TALE design and construct
The TALE constructs were obtained from ThermoFisher Scientific. TALEs were constructed using the Golden Gate Assembly method as previously described 38. The RVDs HD, NI, NG and NN were chosen to specifically recognize the nucleotides C, A, T and G, respectively. The TALE targeting CD44 v10 sequence was 5’ TCCAACTCTAATGTCAATC 3’. This TALE construct was fused to a V5 sequence and a SV40 NLS at its 5’ end and cloned in the NotI-HindIII fragment of the pXJ41 backbone plasmid. DDX17-WT and DDX17-K142R cDNA were obtained by PCR from pcDNA3-HA-DDX17 and pcDNA3-HA-DDX17-K142R and were cloned in the HindIII-BglII fragment in the MCS downstream to the TALE sequence. The RELA cDNA was amplified from a library of cDNA of 293T-LTR-GFP cells and was cloned in the HindIII-BamHI fragment.

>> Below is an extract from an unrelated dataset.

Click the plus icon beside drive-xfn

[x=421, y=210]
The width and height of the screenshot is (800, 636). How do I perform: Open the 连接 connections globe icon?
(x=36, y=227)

CRISPR design and construct
The sequence-specific sgRNA for site-specific interference of genomic targets were designed using CRISPRseek R package1, and sequences were selected to minimize off-target effect 64. Two complementary oligonucleotides were annealed and cloned into BbsI site of pSpCas9(BB)-2A-Puro (PX459) V2.0 (Addgene plasmid #62988) for co-expression with Cas9 using 5U of T4 DNA ligase, T4 DNA ligase buffer (1X) (Roche). 293T-LTR-GFP cells were transfected with the mix of equimolar ratio of PX459-sgRNA1 and PX459-sgRNA2 (Table S4). At 24h post-transfection, the medium was changed and 1μg/ml puromycin was added for selection and cells were cloned by serial dilution method.
ACCESSION NUMBERS
The RNA-Seq data have been deposited on NCBI GEO under the accession number GSE123752.
Acknowledgments
This study makes use of data (EGAS00001001296) generated by Department of Pathology and Tumor Biology, Kyoto University 24. We gratefully acknowledge support from the PSMN (Pôle Scientifique de Modélisation Numérique) of the ENS de Lyon for the computing resources. This work was supported by the Ligue Contre le Cancer (Comité de la Savoie, de la Drome et du Rhône), the Fondation ARC (ARC PJA20151203399), and the Agence Nationale pour la Recherche (program EPIVIR and CHROTOPAS). L.B.A was supported by Ligue Contre le Cancer. G.G was support by ANR CHROTOPAS. M.T. was supported by a bursary from the French Ministry of Higher Education and Science. F.M., C.F.B, and D.A. were supported by INSERM. E.W. was supported by Hospices Civils de Lyon and Lyon I University (France).